The Citizens’ Assembly on gender equality met again last weekend. Regrettably, the sessions on “The family in the constitution and law”, amounted to a prolonged attack on the special status of marriage in the Constitution.
Prof. Siobhan Mullaly from NUI Galway explained how the special status of marriage appears to impinge on the rights of other families without ever trying to show why it ever had special protection the first place.
Prof. Mullaly’s paper was followed by three more presentations, one from an unmarried mother, one from an unmarried father, and the third from a woman in a same-sex relationship. They all complained that their situation is not recognised by the Constitution.
A lot of what was said had nothing to do with gender equality per se. The common theme among the speakers was the request to extend to other relationships the constitutional protection currently reserved to marriage only.
Obviously, unmarried parents have a natural right to raise their children, but it is not necessary to weaken even more the institution of marriage to provide unmarried parents with legal arrangements that address their legitimate concerns.
In 2009, the Iona Institute produced a document that addressed possible changes in family law. With regard to unmarried fathers, we wrote that their rights should be strengthened, but not automatically made the same as married fathers for the following reasons:
“… unlike a married man, an unmarried father has not formally demonstrated a commitment either to his partner or to his child. Upon being married both men and women take on both rights and responsibilities. The very act of marrying indicates, and it is taken to indicate, that they understand this.

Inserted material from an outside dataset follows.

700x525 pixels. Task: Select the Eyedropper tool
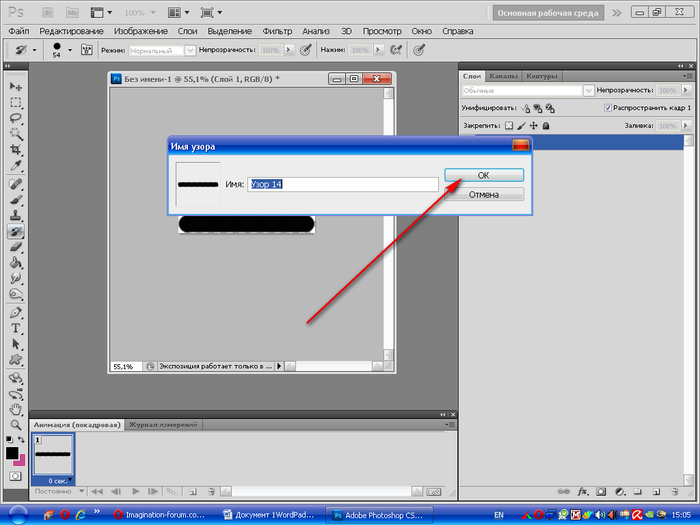point(16,163)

The commitment of an unmarried father to his child is much more uncertain than this. This being so it would seem unwise to grant a father automatic guardianship rights. It would also undermine marriage in that the rights of married fathers could be obtained without being married. For this reason a father should have to apply for guardianship because this would demonstrate a wish on his part to play some role in the life of his child and to accept some of the responsibilities. But to repeat, there should be a presumption in his favour.”
Historically, and in every major society, marriage has evolved as a way of ensuring as many children as possible are raised by their own biological parents. We might have decided in Ireland that this is no longer a proper aim of society, but now we are moving towards the belief that marriage itself, in whatever form, has no special importance. Why is this even a consideration for a meeting on gender equality?